Thursday, May 11, 2006

Identity cards: All your fears were justified

Harriet Harman has rightly angered a lot of people by suggesting that the National Identity Register could be used to draw up the electoral roll. Here is Phil Booth from No2ID.net quoted in the Guardian:
"To take an identity register which you've said is purely for a very specific set of purposes, and then to turn it into this general purpose register that you use for everything, is a complete and utter betrayal of everything they've said in parliament."
But her idea should not come as a surprise if you read this blog. On 22 June last year I described an exchange in the Commons chamber:

When Clive Betts suggested that one way to ensure the electoral register is accurate would be to link it with the national identity database there were groans from the other side. At which she brightly suggested: "That's the best argument in favour of a national identity card."

In case you have forgotten, Harman was legal officer for the National Council for Civil Liberties (the organisation now called Liberty) between 1978 and 1982.

I often wonder how people who change their beliefs so fundamentally justify it to themselves. What goes on inside their heads? Don't we all try to construct a narrative that makes are decisions principled and consistent?
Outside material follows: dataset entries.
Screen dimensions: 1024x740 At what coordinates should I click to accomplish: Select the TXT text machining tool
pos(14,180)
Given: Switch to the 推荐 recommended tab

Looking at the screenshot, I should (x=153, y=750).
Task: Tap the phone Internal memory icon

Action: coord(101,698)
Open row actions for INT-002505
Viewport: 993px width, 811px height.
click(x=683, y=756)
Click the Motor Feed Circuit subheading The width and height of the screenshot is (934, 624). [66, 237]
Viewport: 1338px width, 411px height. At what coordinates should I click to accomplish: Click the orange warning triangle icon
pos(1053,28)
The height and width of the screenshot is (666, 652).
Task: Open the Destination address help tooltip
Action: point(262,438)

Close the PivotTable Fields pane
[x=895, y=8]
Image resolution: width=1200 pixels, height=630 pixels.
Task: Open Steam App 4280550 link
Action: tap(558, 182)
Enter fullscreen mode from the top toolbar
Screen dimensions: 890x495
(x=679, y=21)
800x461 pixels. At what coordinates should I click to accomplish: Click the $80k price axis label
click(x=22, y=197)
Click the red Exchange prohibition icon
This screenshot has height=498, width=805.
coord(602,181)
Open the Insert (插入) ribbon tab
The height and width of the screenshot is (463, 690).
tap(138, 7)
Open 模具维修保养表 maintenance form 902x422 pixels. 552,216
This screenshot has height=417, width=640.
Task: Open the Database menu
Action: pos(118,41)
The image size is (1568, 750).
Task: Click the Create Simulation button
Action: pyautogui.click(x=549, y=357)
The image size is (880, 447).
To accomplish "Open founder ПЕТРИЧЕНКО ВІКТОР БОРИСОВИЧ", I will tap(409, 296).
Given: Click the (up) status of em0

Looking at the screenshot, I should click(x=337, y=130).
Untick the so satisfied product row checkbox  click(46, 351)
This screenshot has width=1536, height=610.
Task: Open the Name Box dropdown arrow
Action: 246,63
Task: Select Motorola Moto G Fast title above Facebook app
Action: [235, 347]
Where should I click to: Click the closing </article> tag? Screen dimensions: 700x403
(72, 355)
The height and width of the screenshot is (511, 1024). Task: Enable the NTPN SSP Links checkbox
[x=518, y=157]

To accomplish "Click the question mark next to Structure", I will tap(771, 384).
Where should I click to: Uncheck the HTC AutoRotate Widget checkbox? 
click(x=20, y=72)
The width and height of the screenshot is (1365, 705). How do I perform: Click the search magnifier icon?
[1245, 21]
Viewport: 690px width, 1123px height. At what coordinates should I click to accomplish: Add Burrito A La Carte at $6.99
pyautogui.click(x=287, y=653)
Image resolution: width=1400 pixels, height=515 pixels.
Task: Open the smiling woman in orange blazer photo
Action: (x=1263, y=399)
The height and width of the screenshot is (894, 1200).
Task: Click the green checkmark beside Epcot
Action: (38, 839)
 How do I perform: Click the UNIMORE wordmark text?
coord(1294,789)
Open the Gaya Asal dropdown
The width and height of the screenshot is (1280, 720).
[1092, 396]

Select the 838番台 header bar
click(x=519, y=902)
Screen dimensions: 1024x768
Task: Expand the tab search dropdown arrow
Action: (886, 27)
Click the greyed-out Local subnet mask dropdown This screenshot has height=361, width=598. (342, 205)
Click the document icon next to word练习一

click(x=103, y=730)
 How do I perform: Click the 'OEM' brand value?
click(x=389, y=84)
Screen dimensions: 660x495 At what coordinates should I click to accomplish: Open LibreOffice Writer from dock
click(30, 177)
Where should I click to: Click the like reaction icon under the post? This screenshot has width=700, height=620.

Another government minister has been busy going back on past undertakings. The BBC reports:

Sharper CCTV images are needed so shots of suspected criminals can be matched to the proposed identity card database, a Home Office minister has said.

Baroness Scotland told the Lords poor quality CCTV currently runs the risk of innocent people being wrongly arrested.

"Digital pictures ... will enable us, particularly when ID cards come in, to identify those who are responsible for very serious crime," she added.